Kassenwahl-Gesetz: AOK-Bezirksrat beschließt Resolution

Regionalprinzip stärken

Der Bezirksrat der AOK Mittlerer Oberrehein wehrt sich gegen Jens Spahns Entwurf des Kassenwahl-Gesetzes. Foto: Bettina Hesse

„Die zwangsweise bundesweite Öffnung regionaler Krankenkassen lehnen wir ab. Wir brauchen nicht mehr Zentralismus im Gesundheitswesen, sondern einen Wettbewerb um die beste regionale Versorgungsgestaltung“, betont Bezirksratsvorsitzende der AOK Mittlerer Oberrehein Günter Schmidtke. Bei der jüngsten Sitzung des Bezirksrats lag ein Schwerpunkt auf dem von Gesundheitsminister Jens Spahn vorgelegten Entwurf eines Kassenwahl-Gesetzes.
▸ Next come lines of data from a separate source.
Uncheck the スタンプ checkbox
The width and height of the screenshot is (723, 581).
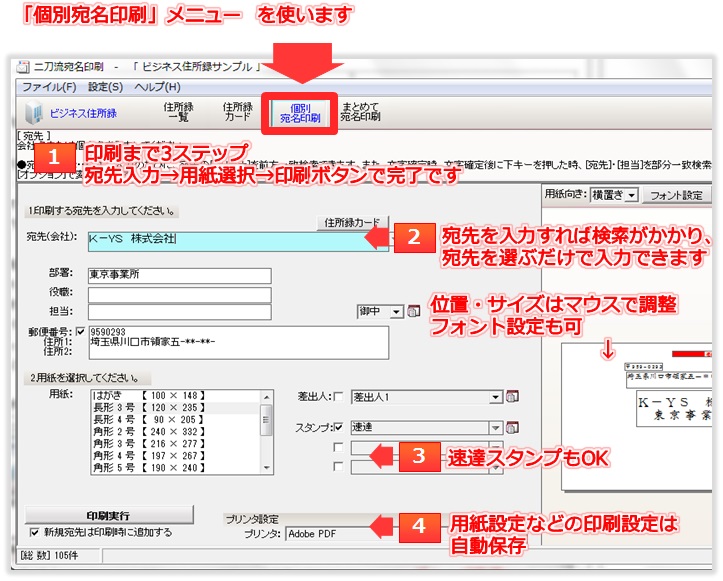pos(338,427)
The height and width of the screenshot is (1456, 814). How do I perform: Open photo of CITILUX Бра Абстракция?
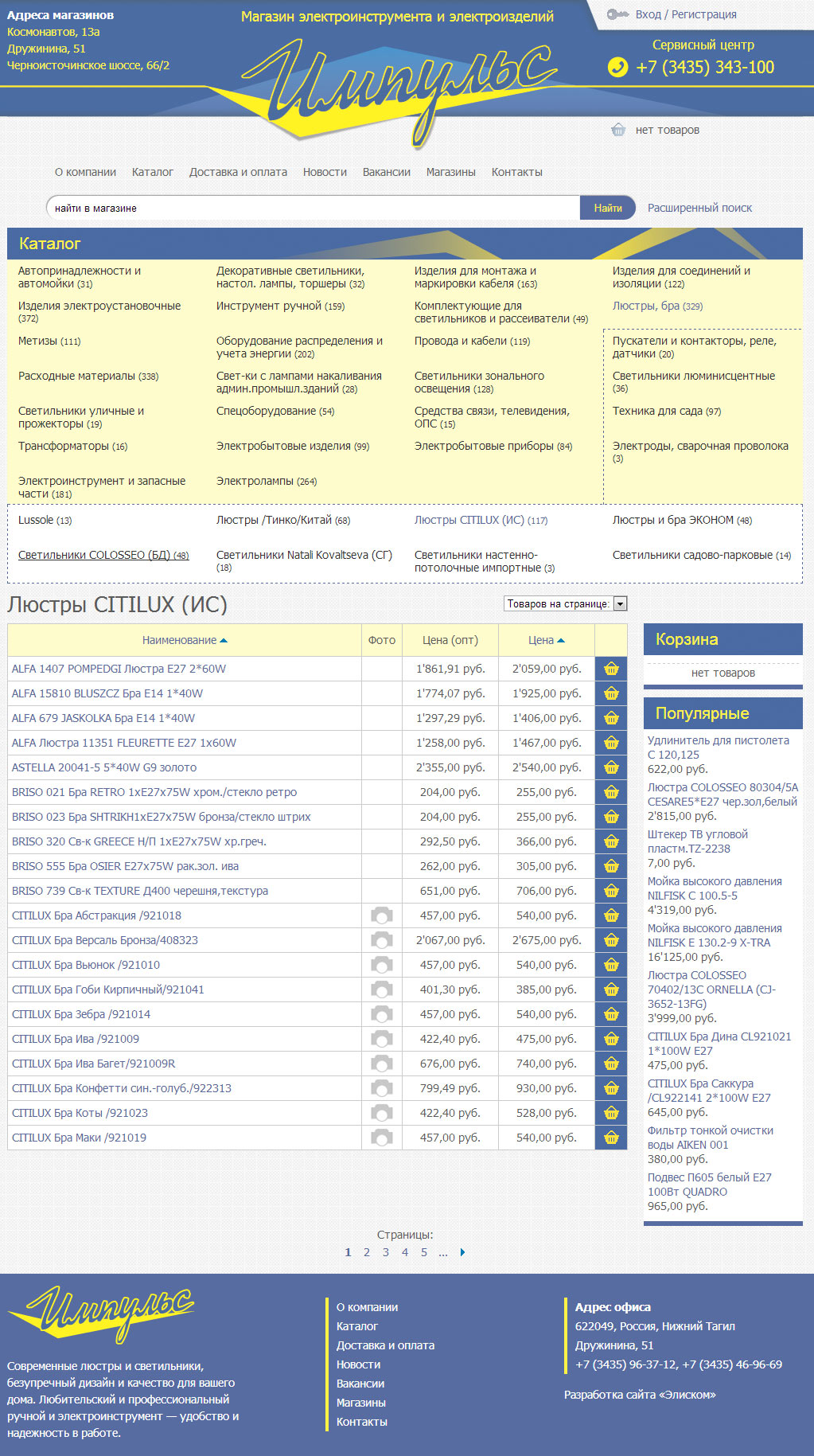[x=382, y=915]
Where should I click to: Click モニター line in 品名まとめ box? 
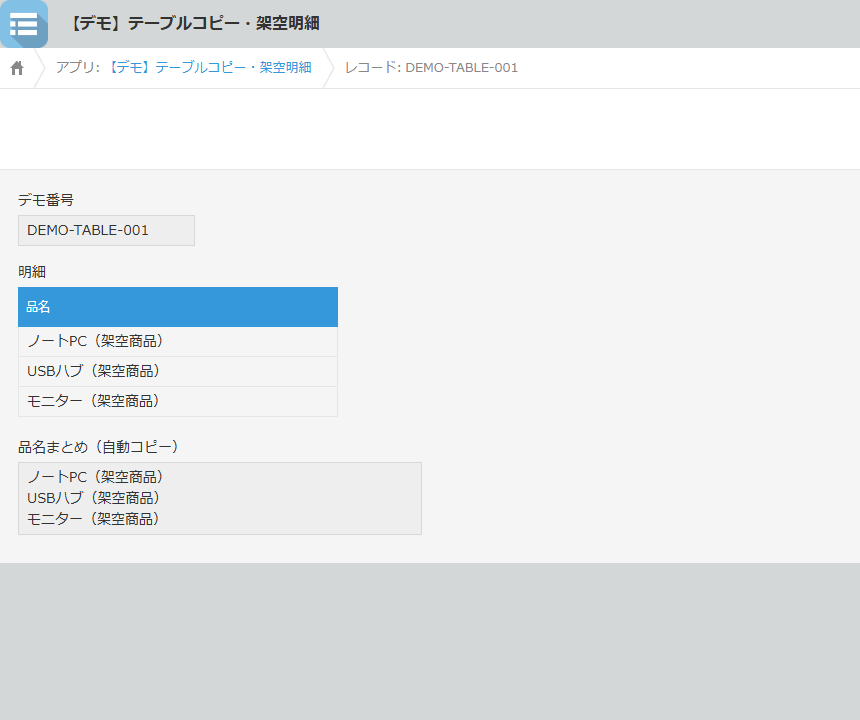point(94,519)
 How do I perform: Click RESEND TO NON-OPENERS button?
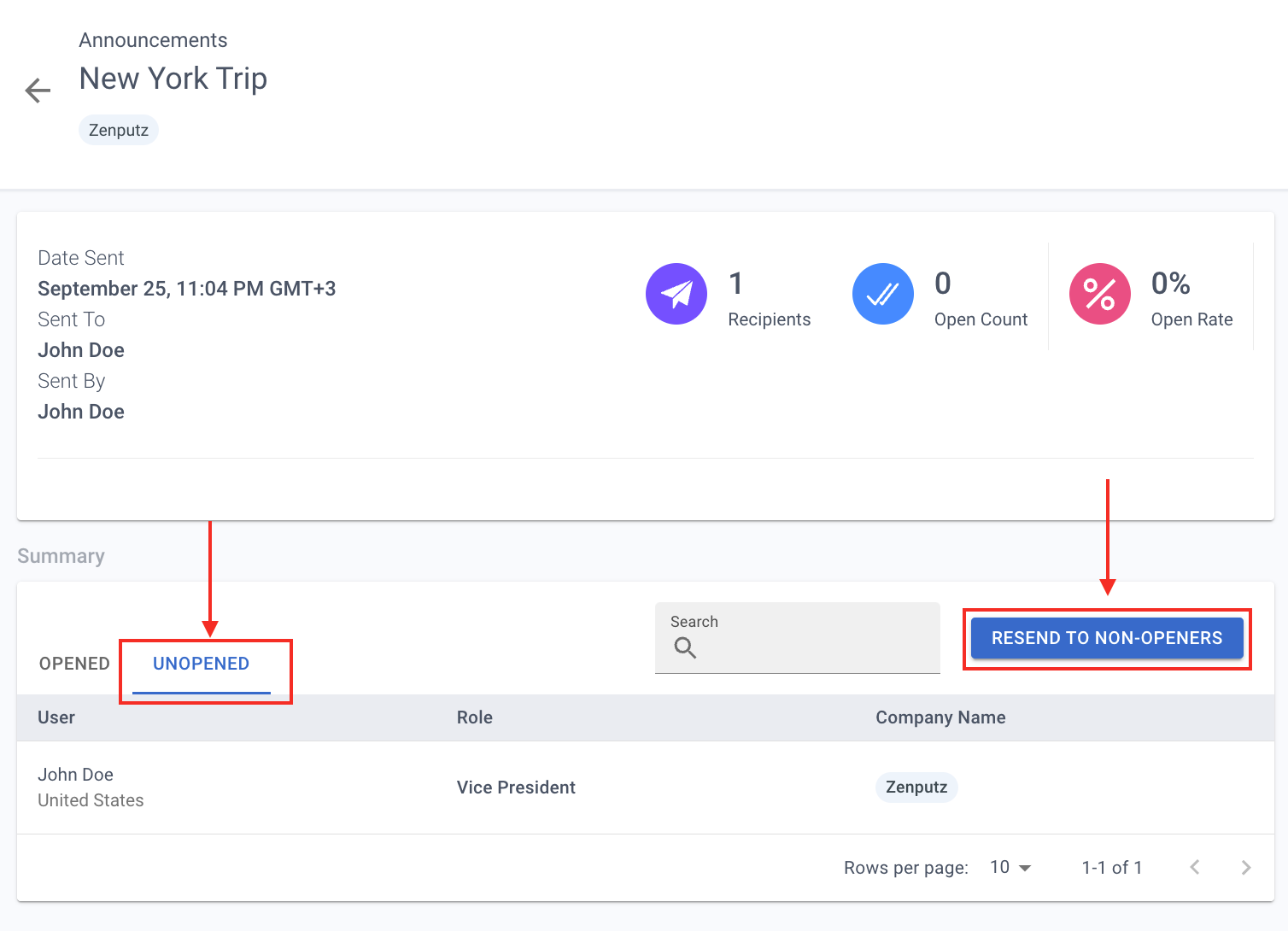click(x=1107, y=638)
Mit dem neuen Gesetz verlieren die Länder ihren Gestaltungsspielraum, Berlin dagegen gewinne an Einfluss, so der Tenor.

Auch die im Gesetzentwurf formulierten Pläne zur Neuorganisation des GKV-Spitzenverbandes stoßen im AOK-Bezirksrat auf Ablehnung. Geplant sei, dass der Verwaltungsrat dieses bundesweiten Verbandes künftig aus hauptamtlichen Vertretern der Krankenkassen zusammengesetzt sein soll. „Das steht im Widerspruch zum Prinzip der Selbstverwaltung im deutschen Gesundheitswesen“, erklärt Markus Blümle, alternierender Bezirksratsvorsitzender und Arbeitgebervertreter. „Diese Pläne dürfen nicht verwirklicht werden, da damit weiteren Eingriffen in die Selbstverwaltung Tür und Tor geöffnet werden.“ Jens Spahns Vorhaben stünde damit exakt im Gegensatz zum Koalitionsvertrag, der eine Stärkung der Selbstverwaltung vorsehe. Seine Kritik am Kassenwahl-Gesetz hat der AOK-Bezirksrat in einer Resolution dargelegt und an hiesige Bundestags- und Landtagsabgeordnete verschickt.

Zentrale Forderungen

Wichtige Punkte sind dabei der Erhalt regionaler Versorgungsstrukturen, freie Verträge regionaler Partner nicht zu beschädigen, die Stärkung des Regionalprinzips, keine Gleichmacherei aller Krankenkassen, die solidarische Wettbewerbsordnung inhaltlich voranzubringen, keine Entmachtung der Beitragszahler durch weitere Eingriffe in die Selbstverwaltung und keine weitere Verstaatlichung der Gesundheitsversorgung in der Gesetzlichen Krankenversicherung (GKV).